The Man Trap

Star Trek classic. Season 1, episode 1. This was the first episode broadcast on TV, ‘though it is set after the two episodes that come next. A few thoughts:

  • No Scotty or Chekov. I didn’t find out until moments ago that Chekov doesn’t show up until season 2.
  • I was surprised at Spock’s eagerness to use truth serum on Dr. Crater once Crater is aboard Enterprise. I get that there’s a medical duty that McCoy has to perform, but by what authority can the crew of the starship administer truth serum? Kirk’s willingness to go along with the truth serum is what kills Crater. That’s too bad.
  • Memorable lines: “He’s dead, Jim.” “Your creature is killing my people!”
  • Also this.
    Uhura: Tell me how your planet Vulcan looks on a lazy evening when the moon is full…
    Spock: Vulcan has no moon, Miss Uhura.
    Uhura: I’m not surprised, Mr. Spock.

  • I like the friendship between McCoy and Kirk. I think the flirty interaction between Uhura and Spock is cute and funny.

The episode is interesting but draggy. I don’t know why it takes so long to unfold but it’s annoying. I give this episode a 5 out of 10. Strengths: interesting, fun interactions between the principal characters. Weakness: a slow, draggy plot.

Trekking Through Classic

Here is where two things are likely to happen. First, I am likely to annoy (if not anger) my many Star Trek-loving friends. Second, someone is going to want to snip a corner off my geek card.

My confession: I have never cared much for Star Trek the original television series. Whenever it was on (my dad and sister sometimes watched it), I pretty much just tuned it out and read a book. I thought the stories were boring, the characters uninteresting, the color awful (which isn’t fair because the color of my favorite show, M*A*S*H, has always been pretty bad too), and the acting stilted. When the first Trek film came out, I watched it on HBO with my dad and we were both bored to death (spoiler coming up), especially when my dad figured out a few scenes before the reveal that V’Ger was Voyager. When the credits rolled, my dad said something I always think of when someone mentions the film: “That was a real ass-scratcher of a movie.” I don’t even think I know what that means, but it’s hilarious.

My Scoutmaster drove my troop into Waikiki to see the second motion picture, The Wrath of Khan, and that was (and is still) a good film. And so I have had a kind of dual relationship with Trekkers and with Trek itself. I have enjoyed the films (including Insurrection and Nemesis) while hating the TV show. Because of the circles I’ve usually run in, I have picked up enough of the lore to be conversant at the most basic level with Trekkers and to be able to interpret for the unwashed some of the allusions that have come up. It’s actually the lore that has softened my dislike of the series, and I can now proudly (or ashamedly) say that I have seen at least two episodes of the original series in their entirety: The Trouble with Tribbles and that one with the green woman. I’ve seen pieces of many others, but they are very small pieces.

I’ve actually seen more entire episodes (each) of The Next Generation, Deep Space Nine, and Voyager than of Classic, ‘though I haven’t seen very many of them either. I’ve liked most of what I’ve seen, but they were on the air at times when I just didn’t have room for them in my viewing schedule.

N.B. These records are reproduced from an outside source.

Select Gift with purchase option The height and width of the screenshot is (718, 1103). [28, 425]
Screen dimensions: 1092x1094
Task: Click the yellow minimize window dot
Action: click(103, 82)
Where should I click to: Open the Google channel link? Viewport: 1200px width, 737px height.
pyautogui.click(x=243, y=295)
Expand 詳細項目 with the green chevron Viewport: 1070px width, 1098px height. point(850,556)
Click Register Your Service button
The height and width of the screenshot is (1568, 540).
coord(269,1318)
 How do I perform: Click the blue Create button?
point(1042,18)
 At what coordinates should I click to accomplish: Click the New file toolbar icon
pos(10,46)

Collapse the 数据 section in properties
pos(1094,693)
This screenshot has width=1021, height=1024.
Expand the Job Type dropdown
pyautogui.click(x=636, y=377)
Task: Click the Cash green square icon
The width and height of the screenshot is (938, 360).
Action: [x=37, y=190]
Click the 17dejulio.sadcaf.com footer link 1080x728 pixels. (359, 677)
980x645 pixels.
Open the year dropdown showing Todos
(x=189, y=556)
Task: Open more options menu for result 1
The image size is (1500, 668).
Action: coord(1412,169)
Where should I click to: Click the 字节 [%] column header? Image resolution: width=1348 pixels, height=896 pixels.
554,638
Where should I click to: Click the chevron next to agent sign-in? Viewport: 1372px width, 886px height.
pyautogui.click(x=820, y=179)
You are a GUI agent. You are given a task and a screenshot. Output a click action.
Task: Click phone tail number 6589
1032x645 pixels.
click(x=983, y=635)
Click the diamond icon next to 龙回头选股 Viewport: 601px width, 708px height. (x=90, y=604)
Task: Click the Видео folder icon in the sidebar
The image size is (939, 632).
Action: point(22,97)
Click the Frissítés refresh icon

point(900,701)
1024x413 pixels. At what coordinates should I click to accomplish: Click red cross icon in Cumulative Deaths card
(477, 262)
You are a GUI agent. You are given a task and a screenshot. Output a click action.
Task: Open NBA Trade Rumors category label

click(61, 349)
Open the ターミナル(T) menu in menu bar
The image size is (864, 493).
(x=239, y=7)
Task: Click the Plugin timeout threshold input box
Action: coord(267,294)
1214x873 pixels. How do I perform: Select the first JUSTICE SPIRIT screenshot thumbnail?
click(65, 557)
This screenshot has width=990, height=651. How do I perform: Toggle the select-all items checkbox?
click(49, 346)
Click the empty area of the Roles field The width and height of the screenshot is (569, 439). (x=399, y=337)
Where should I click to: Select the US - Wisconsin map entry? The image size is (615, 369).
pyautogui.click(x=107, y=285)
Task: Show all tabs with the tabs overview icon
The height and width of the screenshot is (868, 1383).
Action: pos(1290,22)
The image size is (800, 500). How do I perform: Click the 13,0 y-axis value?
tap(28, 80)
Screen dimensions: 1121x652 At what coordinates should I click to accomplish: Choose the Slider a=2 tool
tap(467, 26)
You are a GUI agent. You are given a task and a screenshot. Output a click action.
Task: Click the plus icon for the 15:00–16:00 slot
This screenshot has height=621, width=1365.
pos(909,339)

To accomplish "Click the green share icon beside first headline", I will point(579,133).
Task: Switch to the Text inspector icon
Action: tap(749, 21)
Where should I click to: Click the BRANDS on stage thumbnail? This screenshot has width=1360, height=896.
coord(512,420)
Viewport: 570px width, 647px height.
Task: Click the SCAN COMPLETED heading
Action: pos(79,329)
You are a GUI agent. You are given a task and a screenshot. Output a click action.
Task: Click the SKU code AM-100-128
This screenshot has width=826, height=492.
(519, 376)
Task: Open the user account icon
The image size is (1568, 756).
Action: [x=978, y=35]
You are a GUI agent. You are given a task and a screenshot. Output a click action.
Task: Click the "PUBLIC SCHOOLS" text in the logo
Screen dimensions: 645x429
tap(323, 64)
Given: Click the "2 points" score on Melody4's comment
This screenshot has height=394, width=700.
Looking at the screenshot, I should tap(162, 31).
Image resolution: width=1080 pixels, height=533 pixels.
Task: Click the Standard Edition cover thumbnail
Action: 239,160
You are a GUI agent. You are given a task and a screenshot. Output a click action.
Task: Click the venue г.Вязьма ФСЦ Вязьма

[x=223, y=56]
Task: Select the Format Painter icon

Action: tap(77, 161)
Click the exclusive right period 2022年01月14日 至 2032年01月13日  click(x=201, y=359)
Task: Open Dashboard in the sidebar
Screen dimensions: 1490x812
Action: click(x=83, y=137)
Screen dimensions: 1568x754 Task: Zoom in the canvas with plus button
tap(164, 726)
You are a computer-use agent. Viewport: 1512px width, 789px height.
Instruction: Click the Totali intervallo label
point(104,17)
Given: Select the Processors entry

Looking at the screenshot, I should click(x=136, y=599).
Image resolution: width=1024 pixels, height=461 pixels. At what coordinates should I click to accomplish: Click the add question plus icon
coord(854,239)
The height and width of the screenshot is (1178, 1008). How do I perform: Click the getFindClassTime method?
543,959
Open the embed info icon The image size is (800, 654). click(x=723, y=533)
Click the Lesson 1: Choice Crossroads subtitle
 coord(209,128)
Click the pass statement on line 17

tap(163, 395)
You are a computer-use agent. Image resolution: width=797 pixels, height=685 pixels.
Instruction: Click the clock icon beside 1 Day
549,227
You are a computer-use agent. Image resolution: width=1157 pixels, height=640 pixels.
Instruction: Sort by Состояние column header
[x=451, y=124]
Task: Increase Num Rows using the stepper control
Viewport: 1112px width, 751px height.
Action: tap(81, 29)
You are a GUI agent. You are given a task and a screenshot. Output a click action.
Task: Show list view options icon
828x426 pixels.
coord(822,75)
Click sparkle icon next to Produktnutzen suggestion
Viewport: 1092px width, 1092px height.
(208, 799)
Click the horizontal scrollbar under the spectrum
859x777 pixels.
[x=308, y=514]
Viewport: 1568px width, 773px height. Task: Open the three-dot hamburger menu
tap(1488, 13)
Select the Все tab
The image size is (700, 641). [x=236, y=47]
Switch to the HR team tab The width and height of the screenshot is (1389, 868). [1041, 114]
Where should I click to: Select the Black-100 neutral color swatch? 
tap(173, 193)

And forget about the DVDs: have you seen how much just one season of any of them costs? Ridiculous.

Don’t ask me about Enterprise. I don’t even know if I’ve ever seen it.

I realize what this does for my geek cred in some people’s eyes. And you know what? If I ever cared about that, I’d have done something about it. There has had to be room in my life for certain geeky obsessions that exist outside the realm of conventional geekiness, such as baseball, female-fronted symphonic heavy metal, and the pursuit of the perfect pie crust.

But then I watched the first five seasons of The Big Bang Theory on DVD (about which, more later: what I’m drafting this week is actually what sparked this Trek treatise, a kind of digression to get it out of my system), and when the credits rolled on the final episode of that 2011-2012 season, I knew it was time for me to revisit Classic. What the heck. It’s only seventy-something one-hour episodes. I don’t plan to rush through it and it won’t be a first viewing priority, but I think getting through it will make me somehow a better person. This is also true of the Bible and the complete works of William Shakespeare, but have you seen how long those are?

Between now and who knows when, I will use this space to write occasional responses to my Trek viewing. Just a heads-up.